The Basics of ABC Analysis and 80/20 Rule

This analysis can be used in all areas of your business when you as an entrepreneur need to decide about inventories, product ranges, marketing techniques, business processes, costs, etc.

So, ABC analysis will give you a mechanism for identifying the products with the most significant influence on your overall costs of inventory in your company. It will help you identify the three different categories of inventory that will need totally different management and control.

Similar or the same as ABC analysis is the 80/20 rule known as the Pareto Principle. This rule tells us that 80% of the results will come from 20% of our efforts to get these results. For example, if we translate this into sales terms, 80% of our sales income will come from only 20% of our customers.

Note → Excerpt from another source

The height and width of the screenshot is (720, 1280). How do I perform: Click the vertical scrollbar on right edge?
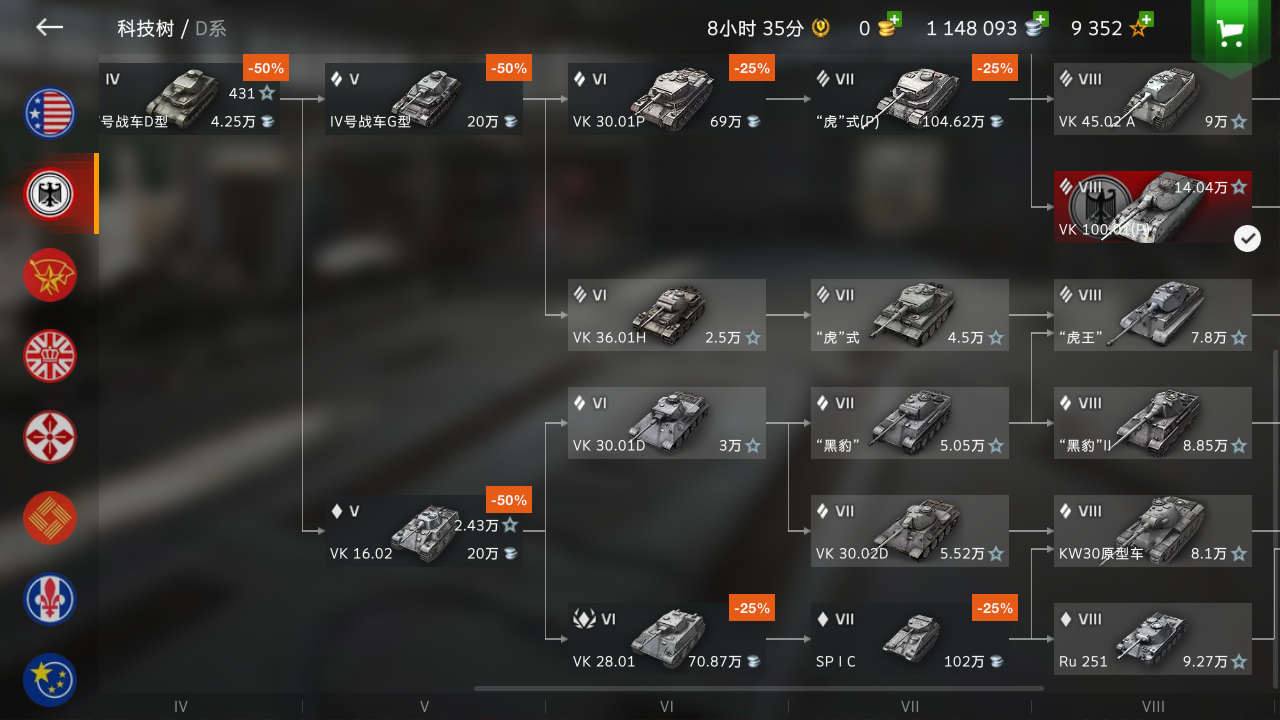1275,520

In all businesses, some products don’t have the same value. Some of them are more popular and required from customers. Some of them will allow you to have a more significant margin. Other products you must have in inventory if you want to have a better range of products for better offer possibilities. So, all products are different in sales volume, value, meaning, and so on.

Example of ABC analysis for inventory control

You will need to always work on having lower levels of inventory or simply say optimal level. High-level inventory can have a very negative impact on your overall business activities. With ABC analysis, you can have a clear view of different ranges of the products and the real meaning of these product lines to your whole income.

You must differentiate two things. The first thing is how much income you have from each product line. The second thing is the demand of the specific product line as the figure of the total turnover of those particular products. Some products can have higher turnover, but at the same time to have a lower profit. In many cases, some customers come in the store because of those specific products with higher turnover and low profit and will buy something else or another product with lower turnover and higher profit.

Because of that, you will need to create two tables. In the first table, you will analyze product type versus income, and in the second table, you will analyze the product types versus overall turnover. In such a way, you can combine these two analyses and view real situations that will enable you to choose variants that maximize the results.

ABC Analysis - Products VS Income
ABC Analysis - Products VS Turnover

Doing Classification of Products According to ABC Analysis

You can make classification of products with ABC analysis when you divide ranges into three different segments.

  • The first segment is segment A where are products that are the smallest turnover. Here are about 20% of overall turnover and brings you the largest part of your income, such as 70% of your overall income.
  • The second segment is segment B, where you have more products in quantity, such as about 30-50% of all your products, but they give you only 20% of your overall income, from 70-90%.
  • The third segment is segment C, where you can have about 50% of all your products, but they bring you only 10% of your overall income.

This percentage was randomly taken and served only as an example for this purpose. All analyses can have different numbers in percentage. When you finish with this analysis, you can decide about a range of products that you must provide to your customers. Those products will increase your overall business potential energy.

80/20 Rule is the Basis of ABC Analysis

This analysis is similar to the 80/20 rule. The 80/20 rule or the Pareto principle was suggested by Joseph Juran, a business and management expert who gives the name of this rule by Italian economist Vilfredo Pareto, who observed that 80% of income in Italy goes to only 20% of people. This rule tells us that:

  • 20% of your activities will bring you 80% of your income. Do you need to have the rest 80% of activities?
  • 20% of your customers will bring you 80% of your income.
  • Also, 20% of your products will bring you 80% of your income. You must drop products that don’t bring you income and invest in products that give you a large proportion of your income.
  • 20% of your staff gives you 80% of the success of your business. Do you need to have the rest 80% of your staff and why do you need it?
  • Or, 20%  of your marketing activities give you 80% of your customers. Eliminate activities that aren’t giving you additional customers.
  • 20% of the amount of money you spent will bring you 80% of your income. The rest 80% of your spending is simply cost for you.

80/20 ratio is crucial for developing and increasing your business potential energy and your overall business performance. This rule also can be used in your personal life to improve the quality of your life.